I completed my first degree in 1996 and worked as a clerk . I thought studying further would increase my chances of getting a good job , so I did my honours degree and finalised it in 2000. Still no luck the only job I could get was a "call centre agent" job which was very stressful as I had to call clients and convince them to buy our products. They shouted at me, insulted me and all sorts of things. I applied for another student loan via vasrity and thought maybe let me study even further . I did my masters in Industrial Psychology which I have now finalised. I am registered with the HPCSA as a psychometrist but still no luck. I apply for post , get shortlisted and dont get the job,I have a very positive attitude , warm personality , it's not that I put the interviewers off , no , I'm sure of that . I try my outmost best to sell myself but still do not succeed. I'm still stuck in the call centre earning money on commission and I'm not making a lot of money so is my husband. I know about AIDS off course I'd take the necessary precautions. I need money so I can save for my daughter's studies and live a decent life . i dont wanna drive a Merc or BMW or expensive cars I want to be able to live comfortably ( even an UNO will do ) but I must be able to afford a decent car ,decent house and decent life . Off course this is not something I;ll do forever. I;ll do it just to get my head out of the water and save enough to keep us going. I know this may sound absurd to some of you , but please dont doubt my intelligence I am indeed an intelligent woman .

Reply to Lolly
Posted by: Inc | 2004/11/10

Hi Lolly
Yes, it would be great to have the kind of money that classy prostitutes make, but thinking about it and actually going through with it is quite hectic. You will be placing yourself in all sorts of danger. Strange men who may easily abuse you and sometimes force you to do really degrading things. Don't sell your soul to the devil. Use your energies more constructively... there must be something else out there for you to do? Even if it's not what you are qualified to do... there will always be people to meet who can possibly open up other opportunities for you.

Reply to Inc
Posted by: S | 2004/11/10

i think her child would have more respect for a mother begging on the street than selling herself on the street. I know I would. Anyway she is highly intelligent remember so she could get a job.

Reply to S
Posted by: LF | 2004/11/10

She does have a job. she now wants flashy cars and the luxuries.

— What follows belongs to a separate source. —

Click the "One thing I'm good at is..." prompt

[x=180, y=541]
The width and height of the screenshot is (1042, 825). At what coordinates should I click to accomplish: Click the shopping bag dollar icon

Go study part time so that you can get a better job.

Reply to LF
Posted by: Chick | 2004/11/10

Dont you get it ?? she is doing it to be able to support her child at least she is not begging on the street ??

Reply to Chick
Posted by: S | 2004/11/10

If you are so intelligent (as you put it) then how could you possibly consider doing something like this??
What about your child, maybe you should quit feeling sorry for yourself and get a proper job.
How can you want to be deceitful behind your hubby's back
Do you want to bring your child up with lies and deception?
What sort of example are you setting.
You need to take a very close look at yourself and dont run down the other prossies by saying you are way above their league cos quite clearly you are not

Reply to S
Posted by: LF | 2004/11/10

You should also know that their job comes with a lot of buggage and it is ILLEGAL. You might end in jail and what would your kid say about you. At times like these you need to have faith and count your blessings.

Think about the consequences of your actions. What is money when you have no dignity?